Over a short period, the Ebola crisis has wiped out the advances in maternal and reproductive health that the international community and the affected countries had managed to achieve with such great effort. Advances that included ensuring that half of all births—the time of greatest risk for women—were attended by trained health professionals and that one-third of women had access to information about contraception and contraceptive methods, which made it possible for them to prevent pregnancies or space births. Today, the lack of emergency obstetric care and family planning services and the interruption of immunization programmes is confirmation that the Ebola crisis has turned the clock back on more than a decade of advances in women’s health in these countries. What is more, the current collapse of the health systems in these three countries has decimated the human and material resources available to treat patients with other preventable diseases such as pneumonia, diarrhoea and other infectious diseases very prevalent in the area, including malaria—still the most common cause of illness and death in the region.
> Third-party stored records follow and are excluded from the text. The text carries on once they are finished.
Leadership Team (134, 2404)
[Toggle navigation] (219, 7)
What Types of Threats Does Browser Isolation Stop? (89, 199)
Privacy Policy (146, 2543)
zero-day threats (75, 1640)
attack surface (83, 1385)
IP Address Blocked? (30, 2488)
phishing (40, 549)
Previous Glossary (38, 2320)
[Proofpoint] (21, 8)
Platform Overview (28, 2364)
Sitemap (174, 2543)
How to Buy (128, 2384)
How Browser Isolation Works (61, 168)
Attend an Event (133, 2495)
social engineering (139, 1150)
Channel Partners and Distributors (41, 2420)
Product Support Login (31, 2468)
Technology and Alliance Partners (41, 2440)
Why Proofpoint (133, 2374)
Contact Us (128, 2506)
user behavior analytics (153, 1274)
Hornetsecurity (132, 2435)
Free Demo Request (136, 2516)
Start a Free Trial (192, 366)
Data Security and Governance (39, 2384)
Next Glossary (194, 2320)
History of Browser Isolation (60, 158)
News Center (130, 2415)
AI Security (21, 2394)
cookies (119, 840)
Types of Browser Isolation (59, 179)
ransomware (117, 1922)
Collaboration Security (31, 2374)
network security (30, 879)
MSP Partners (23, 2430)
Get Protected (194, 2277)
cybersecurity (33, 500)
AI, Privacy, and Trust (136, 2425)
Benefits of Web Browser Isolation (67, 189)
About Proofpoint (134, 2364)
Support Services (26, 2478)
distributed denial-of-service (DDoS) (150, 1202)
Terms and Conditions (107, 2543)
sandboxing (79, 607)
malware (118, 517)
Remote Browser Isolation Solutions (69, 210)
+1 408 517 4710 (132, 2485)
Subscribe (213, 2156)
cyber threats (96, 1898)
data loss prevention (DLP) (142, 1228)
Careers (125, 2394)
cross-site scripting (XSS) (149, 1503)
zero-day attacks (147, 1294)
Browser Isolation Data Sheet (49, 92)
This means that indirect mortality rate arising from the epidemic will be much higher than that caused directly by Ebola.

"After the current crisis, the priority will be to concentrate all efforts on addressing the issues that made it possible for this epidemic to reach such devastating proportions in such a short time" How can we prevent this situation from happening again? After the current crisis, the priority will be to concentrate all efforts on addressing the issues that made it possible for this epidemic to reach such devastating proportions in such a short time. The first task will be to tackle the problem of the fragile health systems that still exist in countries that are not providing for the most basic needs of their citizens. Investing in more robust and efficient health systems is a global public health issue; the aim must be to improve infrastructures, equipment, medical supplies and personnel as well as information systems, financing and governance to ensure that, in the medium term, these systems can meet the basic health care needs of women and children and the general population. At a time when the international community is redefining its goals for development in the coming years, prioritizing this issue in the development agenda is an ethical imperative if we are to end the preventable deaths of women and children in future crises.